[[ DATA SUPPLIED, beginning ]]

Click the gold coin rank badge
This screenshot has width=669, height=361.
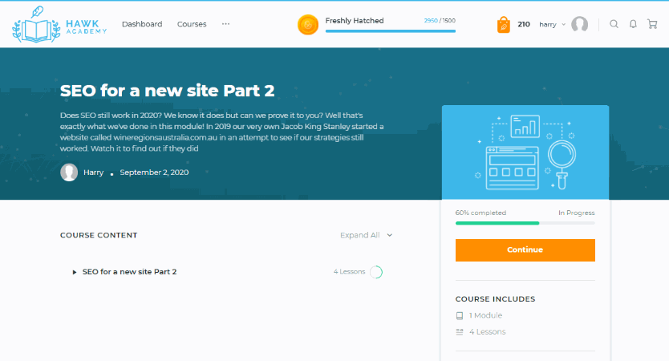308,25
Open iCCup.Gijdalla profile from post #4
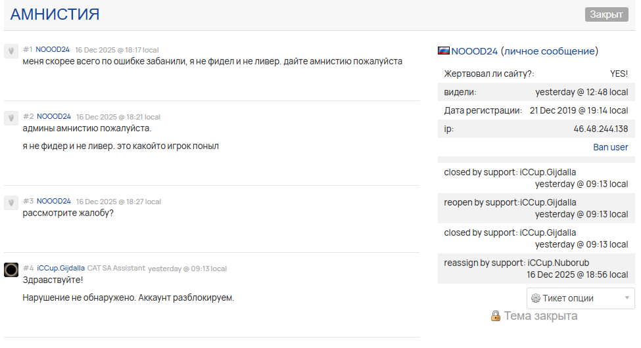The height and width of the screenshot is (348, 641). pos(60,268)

[[ DATA SUPPLIED, end ]]
[[ DATA SUPPLIED, beginning ]]

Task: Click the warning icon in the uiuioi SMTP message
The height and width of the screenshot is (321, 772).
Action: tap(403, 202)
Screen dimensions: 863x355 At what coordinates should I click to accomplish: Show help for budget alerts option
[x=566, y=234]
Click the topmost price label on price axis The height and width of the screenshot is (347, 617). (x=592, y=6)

[[ DATA SUPPLIED, end ]]
[[ DATA SUPPLIED, beginning ]]

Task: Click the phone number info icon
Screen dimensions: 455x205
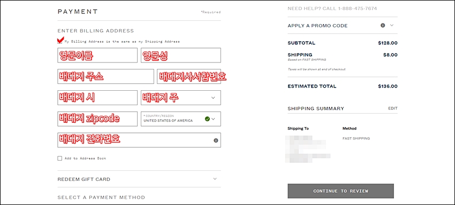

[[ DATA SUPPLIED, end ]]

▶ **WHAT YOU ARE ASKED TO DO**: An exact copy of the lines above, from the one containing "Task: Click the warning" through the one containing "Click the topmost", is the whole of the answer.

▶ **ANSWER TO THIS PROBLEM**:
Task: Click the warning icon in the uiuioi SMTP message
The height and width of the screenshot is (321, 772).
Action: tap(403, 202)
Screen dimensions: 863x355 At what coordinates should I click to accomplish: Show help for budget alerts option
[x=566, y=234]
Click the topmost price label on price axis The height and width of the screenshot is (347, 617). (x=592, y=6)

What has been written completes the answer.